Having been drip-fed a visual narrative of robots, Nintendo and Kill Bill, I intended my forward journey into Japan be something of the opposite deciding that my traditional way of working in photography might be a better method to understand the culture. So that’s what I did, and my first foot forward was to divert from the touristy suffocating walkways of Shibuya (although I must admit it was a spectacle) and Akihabara into the backstreets of Tokyo’s close-knit communities and alleys. There I saw a cluster of revealing attitudes and idiosyncratic traits that I would otherwise not have seen.

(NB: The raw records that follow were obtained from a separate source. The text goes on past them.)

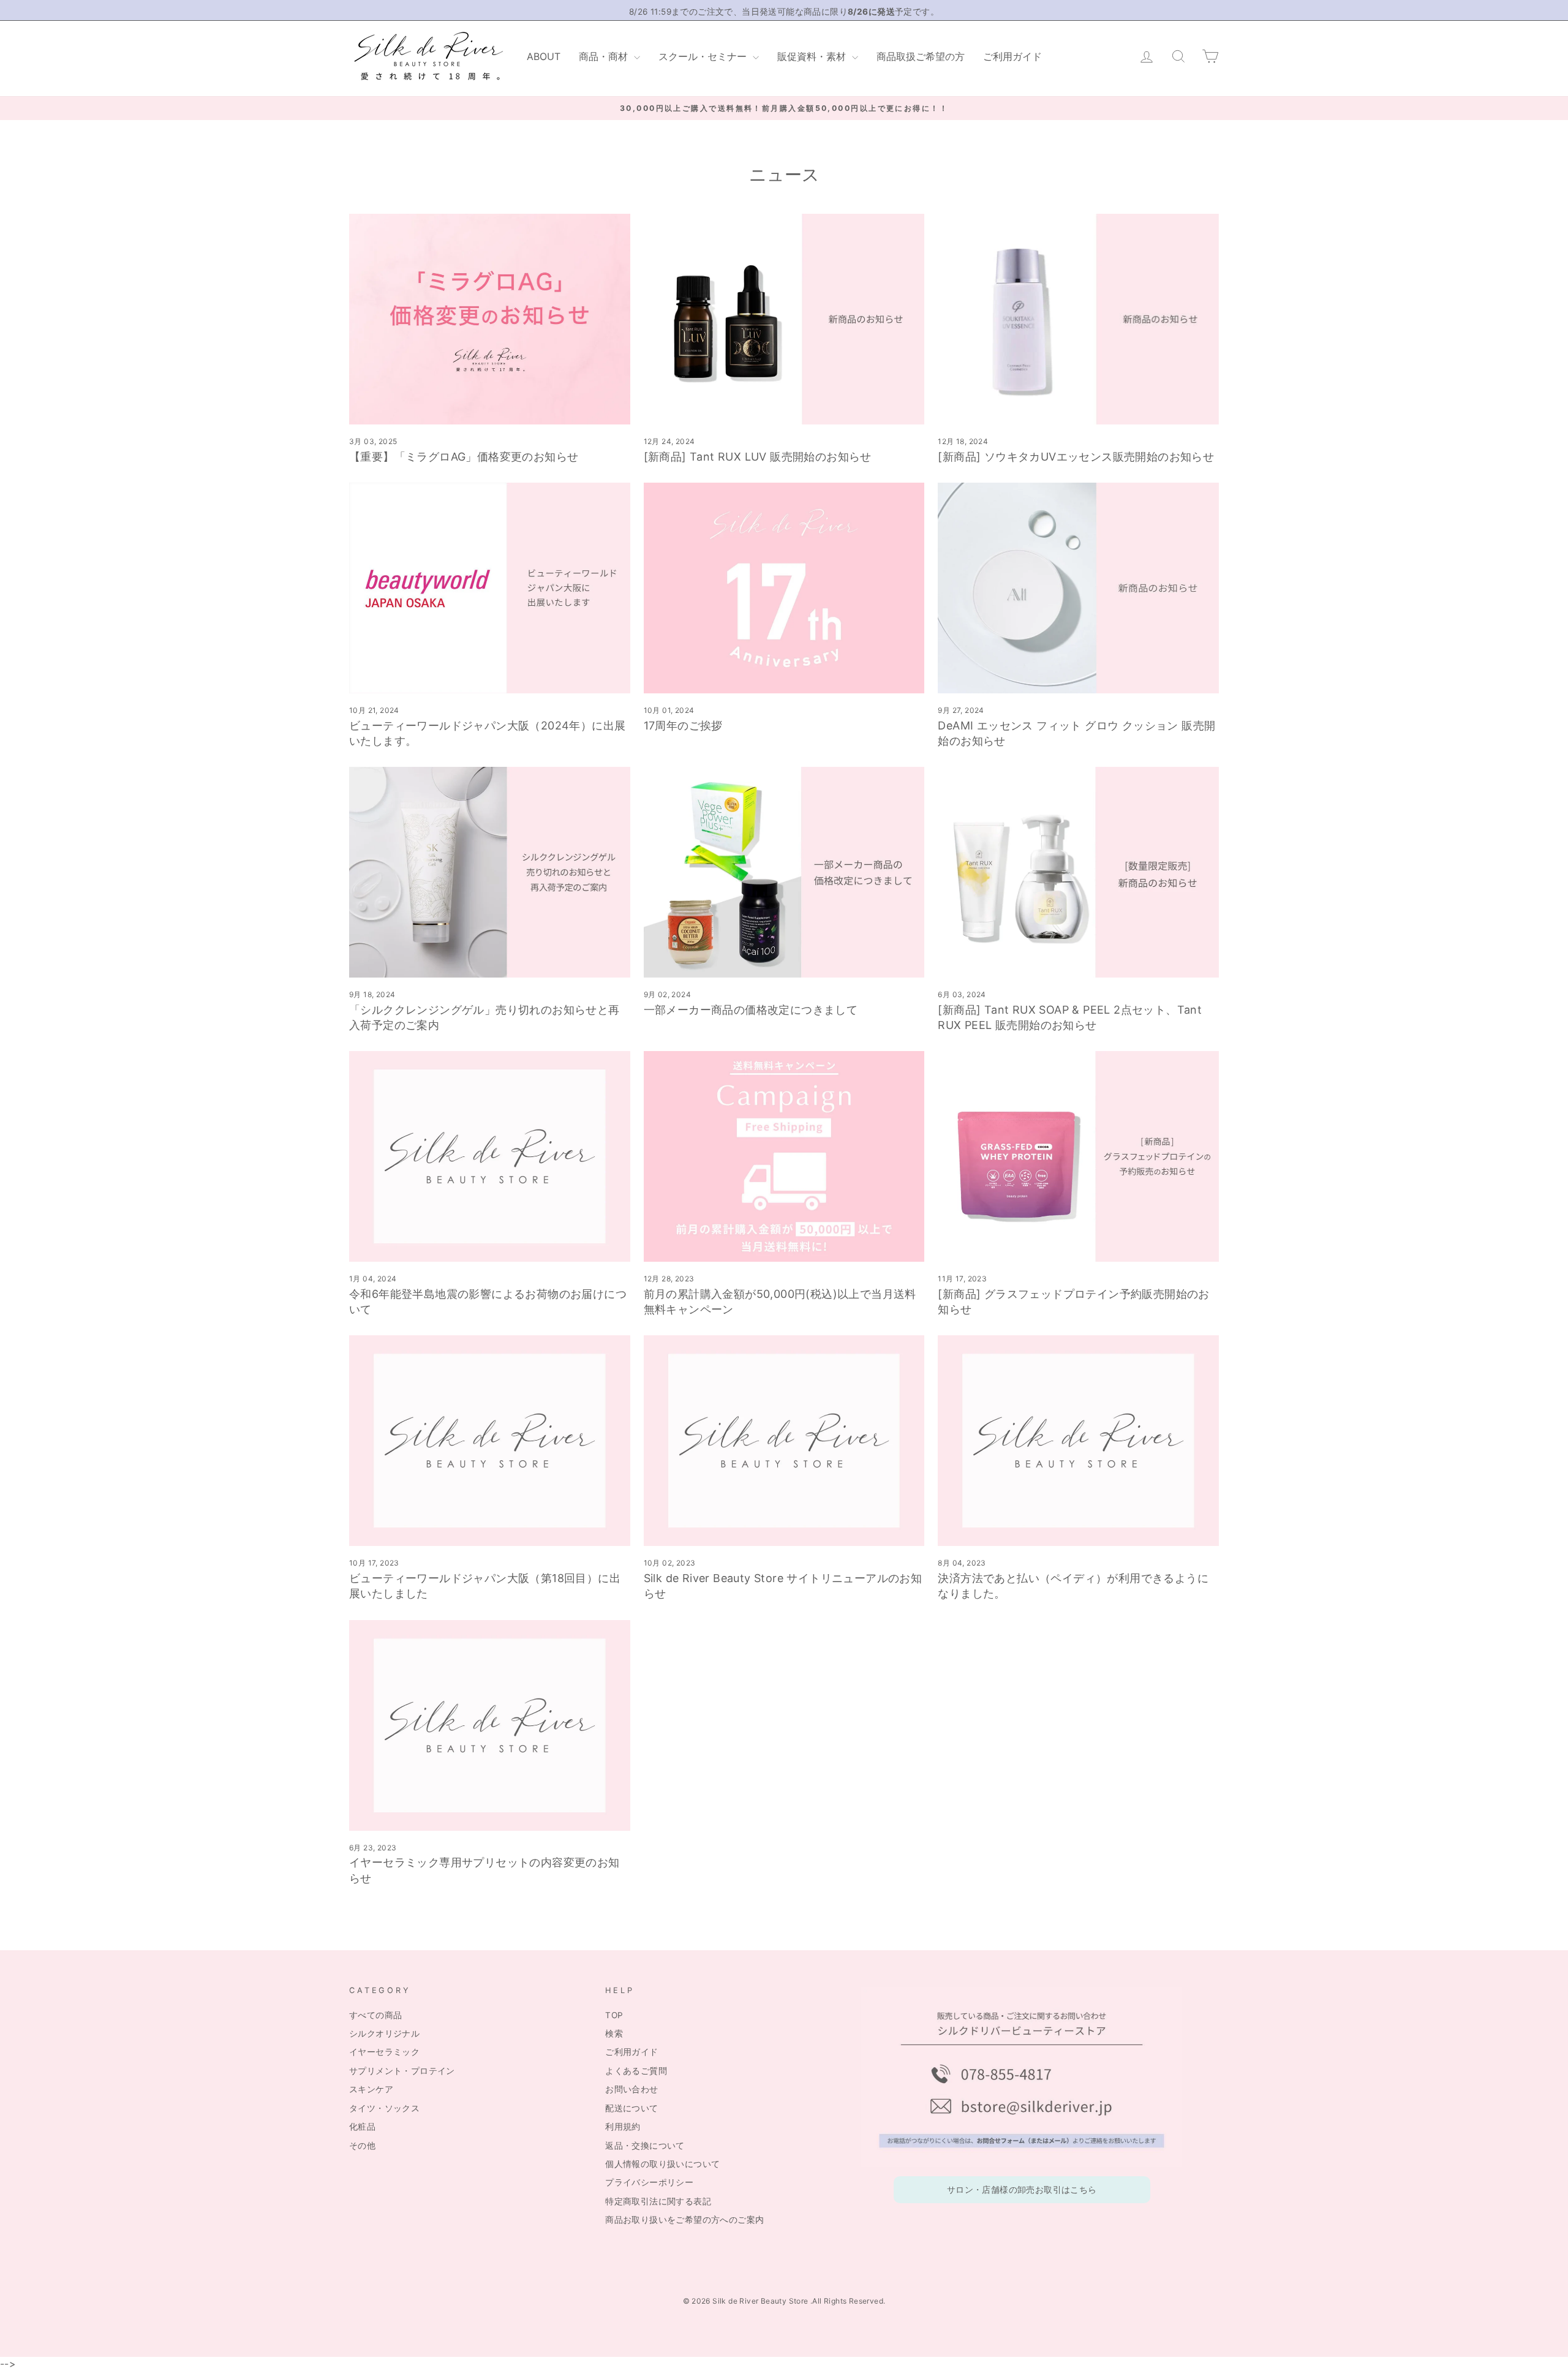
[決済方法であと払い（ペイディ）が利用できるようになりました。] (1078, 1440)
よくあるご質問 (636, 2071)
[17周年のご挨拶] (784, 588)
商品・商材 (605, 56)
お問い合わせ (631, 2089)
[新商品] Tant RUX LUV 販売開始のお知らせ (758, 456)
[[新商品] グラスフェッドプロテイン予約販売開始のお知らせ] (1078, 1156)
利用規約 (623, 2127)
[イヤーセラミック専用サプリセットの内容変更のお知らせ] (489, 1725)
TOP (614, 2015)
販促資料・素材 (813, 56)
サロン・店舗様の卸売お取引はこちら (1022, 2190)
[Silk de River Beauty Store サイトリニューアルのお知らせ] (784, 1440)
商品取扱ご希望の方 (920, 56)
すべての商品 (375, 2015)
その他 (362, 2145)
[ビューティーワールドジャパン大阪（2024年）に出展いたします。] (489, 588)
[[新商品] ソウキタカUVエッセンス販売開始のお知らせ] (1078, 319)
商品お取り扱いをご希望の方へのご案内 (684, 2220)
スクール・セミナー (704, 56)
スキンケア (371, 2089)
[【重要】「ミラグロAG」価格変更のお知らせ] (489, 319)
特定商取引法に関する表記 (658, 2201)
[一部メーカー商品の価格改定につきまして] (784, 872)
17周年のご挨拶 (683, 725)
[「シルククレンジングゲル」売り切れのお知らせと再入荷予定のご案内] (489, 872)
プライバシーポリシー (649, 2182)
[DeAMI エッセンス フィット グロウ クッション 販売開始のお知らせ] (1078, 588)
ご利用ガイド (1012, 56)
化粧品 (362, 2127)
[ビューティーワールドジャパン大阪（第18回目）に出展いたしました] (489, 1440)
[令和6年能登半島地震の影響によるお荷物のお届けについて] (489, 1156)
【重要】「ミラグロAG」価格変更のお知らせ (463, 456)
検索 (614, 2033)
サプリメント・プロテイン (402, 2071)
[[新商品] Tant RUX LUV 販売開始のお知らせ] (784, 319)
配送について (631, 2108)
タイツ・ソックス (384, 2108)
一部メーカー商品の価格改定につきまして (751, 1009)
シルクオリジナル (384, 2033)
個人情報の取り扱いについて (662, 2164)
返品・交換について (645, 2145)
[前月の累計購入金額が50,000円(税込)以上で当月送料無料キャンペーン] (784, 1156)
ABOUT (543, 56)
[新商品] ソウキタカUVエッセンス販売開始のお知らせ (1076, 456)
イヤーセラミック (384, 2052)
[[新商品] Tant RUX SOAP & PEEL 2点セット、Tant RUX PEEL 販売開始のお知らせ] (1078, 872)
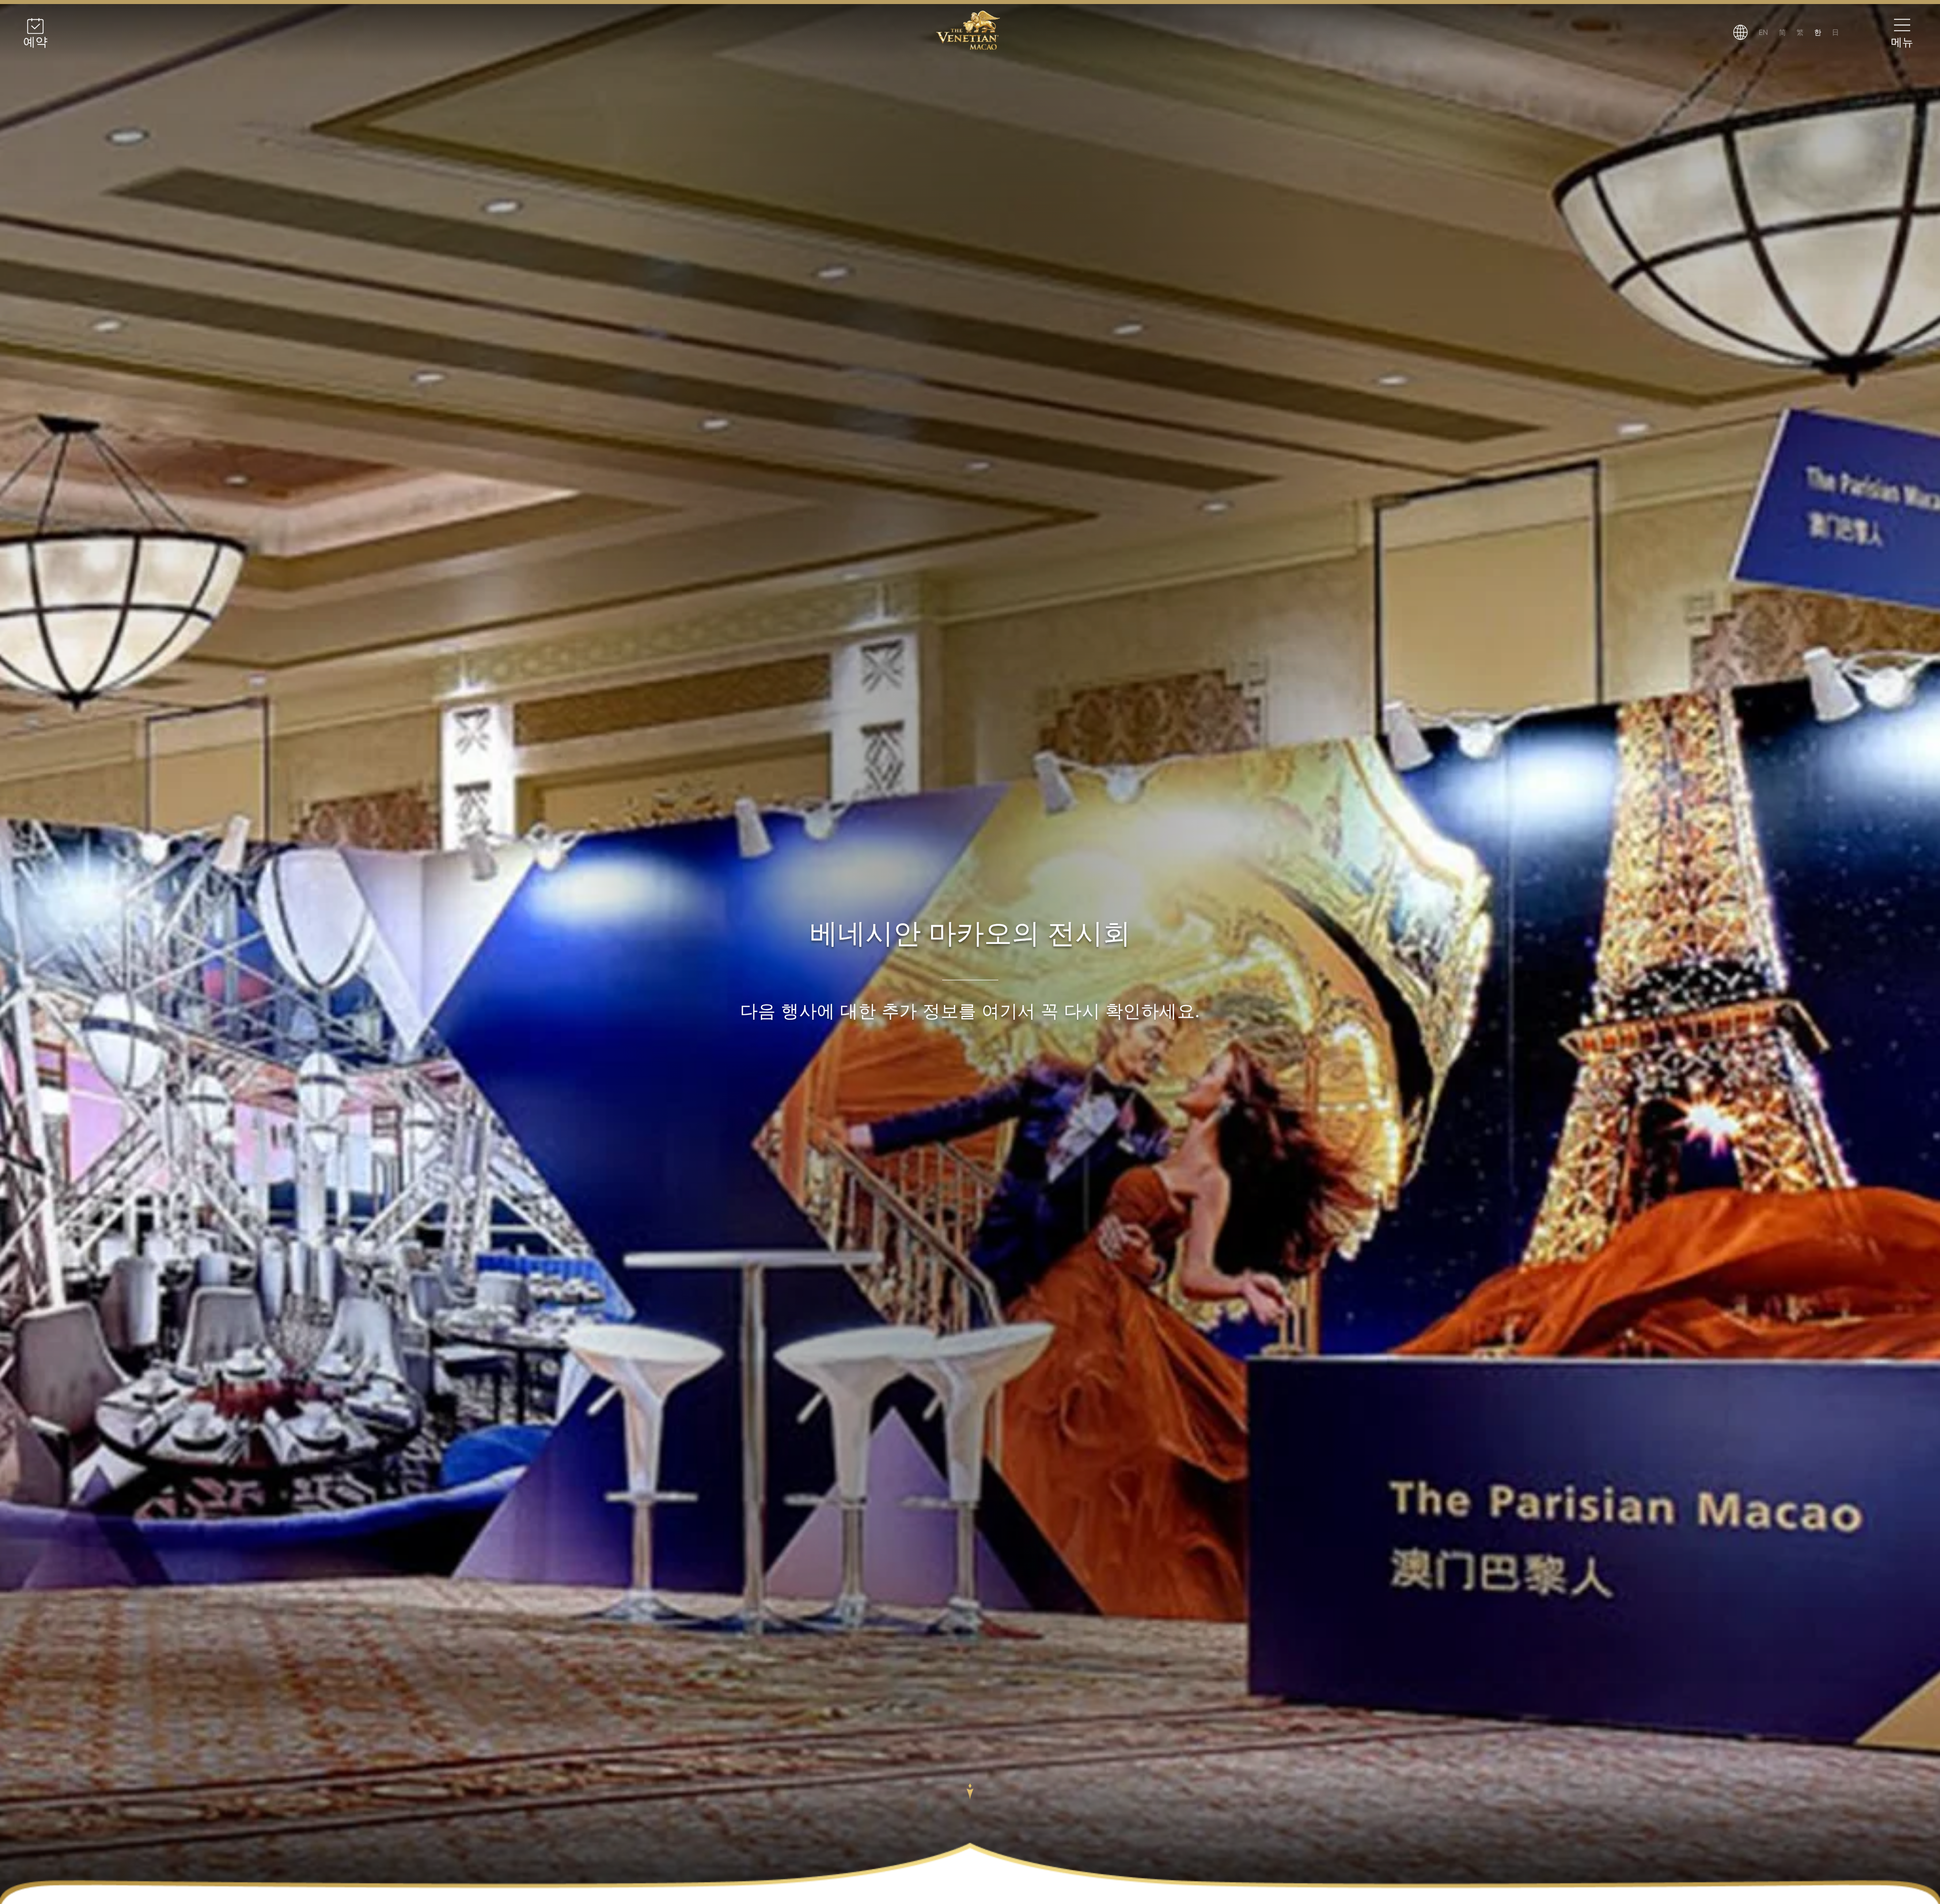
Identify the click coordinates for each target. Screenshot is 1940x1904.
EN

People sat down outside concrete buildings with their children chattering amongst themselves. Small wood laden cafes whose identity strayed far from the cement mixed constructions of the city belonged, and my favourite and unique detail – political posters. Yes, that’s right. Amongst the cartoon faces of Japan’s Nintendo inspired (or is it the other way around?) imagery lay hand-mounted posters of Shinzo Abe and rivals evenly placed on the walls of shops, windows and mostly residential buildings. As a foreigner or ‘gaijin’, the mere sight of these posters stood out to me. Or could it be I am noticing these as a photographer?

Neatly and symmetrically placed, these posters stood out from a torrent of anime-inspired advertisements and roadblocks (it’s true, even some roadblocks were pasted with cartoon faces). Cartoon imagery is so dense throughout Japan, even rural areas are fond of them. From medical products to humidifiers, sushi restaurants and animated figures they populate the vast majority of advertisements in the country. Seeing propaganda posters was almost a breath of fresh air. And interestingly, their presence can be found tucked away in the backstreets of each prefecture.
It is an interesting observation. To see them plastered on the back street walls shows a strategic intent to galvanise the population, but to hide it from outsiders. Of course, this could be a subconscious placement or I am overthinking. But they are there. And having encountered an immensity of neon flashing lights, coming into contact with these posters showed another side of Japan. The overloaded side of politics within the country.